* **SELECTED PASSAGE**:
------------------------------

For convenience, here is the exact code I used:

int f2(int i) { return i + 2; }
int f1(int i) { return f2(2) + i + 1; }
int f0(int i) { return f1(1) + f2(2); }
int pointed(int i) { return i; }
int not_called(int i) { return 0; }

int main(int argc, char **argv) {
    int (*f)(int);
    f0(1);
    f1(1);
    f = pointed;
    if (argc == 1)
        f(1);
    if (argc == 2)
        not_called(1);
    return 0;
}

This file (main.c) was compiled as such:

gcc -ggdb3 -O0 -std=c99 main.c -o main

and then I invoked valgrind:

valgrind --tool=callgrind ./main

which output the following:

==4770== Callgrind, a call-graph generating cache profiler
==4770== Copyright (C) 2002-2017, and GNU GPL'd, by Josef Weidendorfer et al.

------------------------------

* **SOURCE MATERIAL**:
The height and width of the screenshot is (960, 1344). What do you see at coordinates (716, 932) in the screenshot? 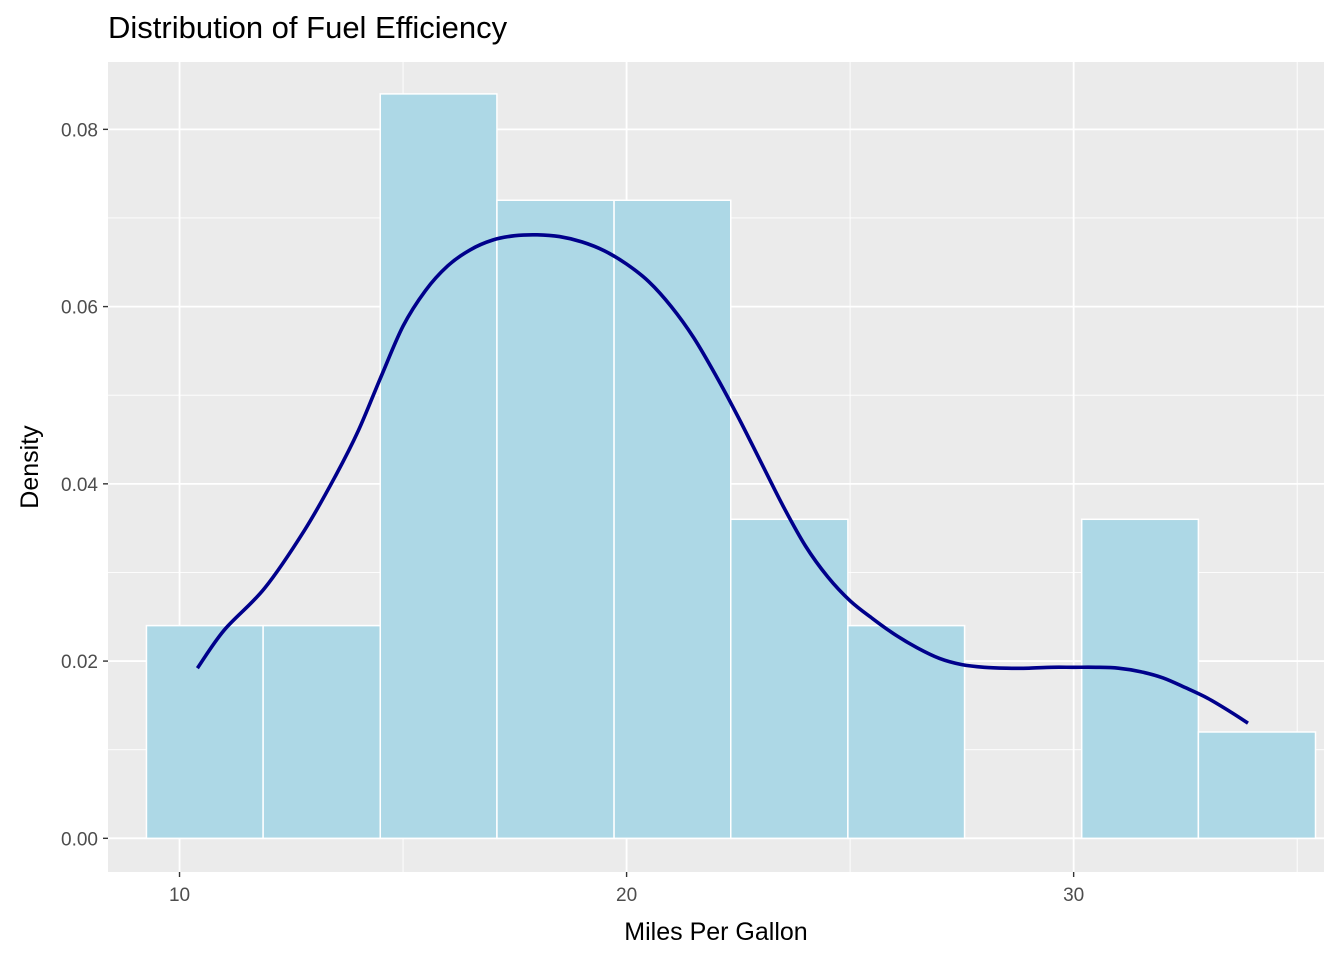
I see `x-axis-title: Miles Per Gallon` at bounding box center [716, 932].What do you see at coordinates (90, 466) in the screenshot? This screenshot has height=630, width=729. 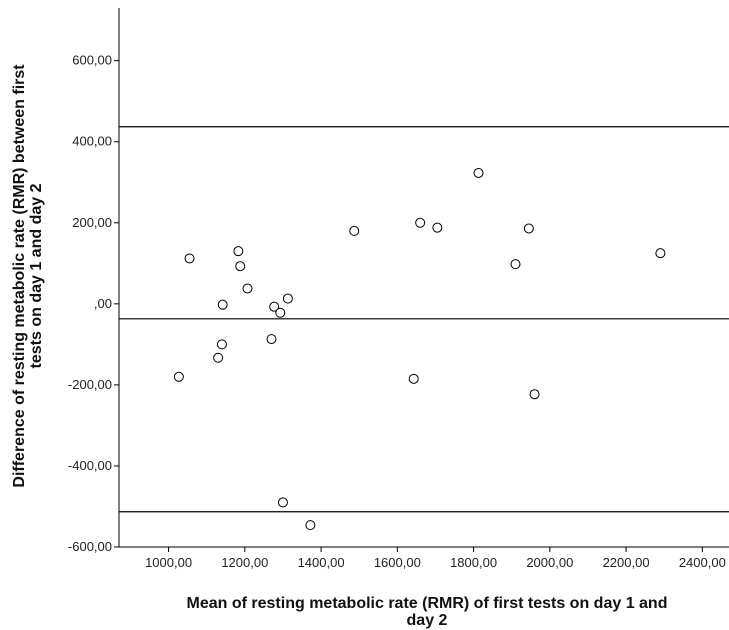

------------------------------

* **TASK GOAL**:
From the callgrind profiling text, print the part starting with "For convenience, here" and going on through "(argc == 1)", with no changes.

* **COMPLETED TASK**:
For convenience, here is the exact code I used:

int f2(int i) { return i + 2; }
int f1(int i) { return f2(2) + i + 1; }
int f0(int i) { return f1(1) + f2(2); }
int pointed(int i) { return i; }
int not_called(int i) { return 0; }

int main(int argc, char **argv) {
    int (*f)(int);
    f0(1);
    f1(1);
    f = pointed;
    if (argc == 1)